Letter from Anonymous

My Story

This is my story when I was growing up, especially when I was going to elementary school. I am the oldest of four sisters. Well, I had some pretty hellish stuff happen to me. When I was about 8 or 9 years old. I was molested by an old White man while I was going to the store. It was wintertime: I was supposed to get some bread from the store and this person grabbed me and pulled me into an abandoned car and fondled me. I didn’t know what the hell was going on. When this person let me go I ran home, I was scared. When I got home I got a spanking for making my father late for work, I couldn’t tell my parents what had happened.

Then I had an incident with a medicine bottle. My sister was playing outside and cut her knee real bad. So my mom brought some medicine for my sister’s knee. The medicine bottle was somehow emptied; I think someone must’ve wasted it. Well, I got blamed and punished for it, but I didn’t bother that medicine.

So I was playing around with a rope, pretending to hang myself, just playing around. My dad found out and he took that rope and put it around my neck and just about lifted me off the floor. Then he made a statement saying, “You said you want to be a boy, I’m going to show you how fathers beat their sons”. He beat the hell out of me where I couldn’t go to school for 3 days. My dad didn’t realize what had happened to me and I couldn’t tell him.

Then I had another incident where I was traumatized. I lived in the Jeffries Projects; I was about ten at the time. I was lured into a basement of this older boys house, he said he had some baby kittens he wanted to show me. When I got to the basement this boy pulled out a large butcher knife and threatened to cut my throat if I didn’t do what he said. I was sodomized, and raped, among other things. When I got away, I went home but I couldn’t tell my parents what happened. Instead, my mom gave me a ‘Whuppin’ for not combing my hair.

I started having trouble in school so I had to go and see all them psychiatrists and doctors, I couldn’t tell them either. I was really confused and messed up. I was sent to Lafayette Clinic for several months for observation. I didn’t understand what happened to me. I was put on medication, (it was three kinds of medication). I was in special education up until I was thirteen; I stayed with an aunt for the summer. When she was drunk, she was very abusive and would egg my mom on. I tell you I carried around a lot of anger, so I expressed myself through my drawings. My mom and aunt didn’t understand, so I got ‘Whuppins” for that. It took me a long time to get over my anger and rage. I can relate to and help any person who has been through some hellish s_ _ t like that.

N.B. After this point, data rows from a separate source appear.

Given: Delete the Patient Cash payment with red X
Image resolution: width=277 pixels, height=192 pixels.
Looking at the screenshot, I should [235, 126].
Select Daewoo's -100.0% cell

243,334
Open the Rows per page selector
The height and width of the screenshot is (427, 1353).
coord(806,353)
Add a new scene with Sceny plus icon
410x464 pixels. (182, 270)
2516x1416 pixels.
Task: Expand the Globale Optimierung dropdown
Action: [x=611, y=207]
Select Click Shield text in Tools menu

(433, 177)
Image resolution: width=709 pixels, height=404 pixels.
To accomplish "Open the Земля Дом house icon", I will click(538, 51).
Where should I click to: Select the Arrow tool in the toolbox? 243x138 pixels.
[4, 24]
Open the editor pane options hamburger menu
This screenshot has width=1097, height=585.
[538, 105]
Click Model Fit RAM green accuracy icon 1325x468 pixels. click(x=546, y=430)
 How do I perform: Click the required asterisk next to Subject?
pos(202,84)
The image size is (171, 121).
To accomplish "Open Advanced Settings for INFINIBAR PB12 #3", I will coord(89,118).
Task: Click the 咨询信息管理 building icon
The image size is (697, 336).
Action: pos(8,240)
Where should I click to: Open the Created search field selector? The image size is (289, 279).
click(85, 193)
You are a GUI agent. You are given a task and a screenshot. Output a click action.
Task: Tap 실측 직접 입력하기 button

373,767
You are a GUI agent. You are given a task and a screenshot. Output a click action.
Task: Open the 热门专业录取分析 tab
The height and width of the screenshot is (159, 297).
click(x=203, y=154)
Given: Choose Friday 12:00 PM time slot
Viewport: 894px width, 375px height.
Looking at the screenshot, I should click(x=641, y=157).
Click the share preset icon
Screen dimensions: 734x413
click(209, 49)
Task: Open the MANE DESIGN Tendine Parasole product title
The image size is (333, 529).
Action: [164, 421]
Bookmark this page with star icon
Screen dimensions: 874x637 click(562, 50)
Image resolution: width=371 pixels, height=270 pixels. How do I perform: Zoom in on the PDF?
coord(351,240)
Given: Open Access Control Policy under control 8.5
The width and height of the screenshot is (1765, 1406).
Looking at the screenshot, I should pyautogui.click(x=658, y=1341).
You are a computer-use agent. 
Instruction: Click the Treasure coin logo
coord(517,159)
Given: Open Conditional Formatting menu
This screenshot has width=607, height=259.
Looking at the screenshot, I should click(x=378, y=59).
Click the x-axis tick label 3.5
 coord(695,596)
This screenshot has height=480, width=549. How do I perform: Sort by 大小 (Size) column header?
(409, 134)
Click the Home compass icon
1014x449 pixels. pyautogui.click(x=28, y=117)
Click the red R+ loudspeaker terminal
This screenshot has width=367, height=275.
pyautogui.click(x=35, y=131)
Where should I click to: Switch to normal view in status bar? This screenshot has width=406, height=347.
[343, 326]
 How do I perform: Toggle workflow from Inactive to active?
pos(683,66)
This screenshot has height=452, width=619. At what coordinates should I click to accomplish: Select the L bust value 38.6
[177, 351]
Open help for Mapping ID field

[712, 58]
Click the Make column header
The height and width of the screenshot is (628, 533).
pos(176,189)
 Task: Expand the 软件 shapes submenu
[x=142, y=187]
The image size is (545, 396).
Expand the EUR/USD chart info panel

Now I am grown and have a family of my own and my husband is such a blessing, he understands me. I have two wonderful children. With the help of my peers I am doing a lot better. It took me a long time to open up and tell my story: you see, that’s the only way you ‘gonna’ heal. Keeping stuff like that inside can mess you up really bad. It’s like a festering wound with all that poison going through your system, so it has to be lanced to let all that poison out.

My being a consumer doesn’t mean that I can’t overcome a bad childhood, because I can. You can see what I can do because of Gods help. See, now I play with a band called ‘Recovery’ and I am enjoying my new life. I know what it is like to feel worthless: there were times I felt like taking my own life because that’s how worthless I felt. Now that I am enjoying my life, I just want to help somebody else have some hope. People tell me that is peer support.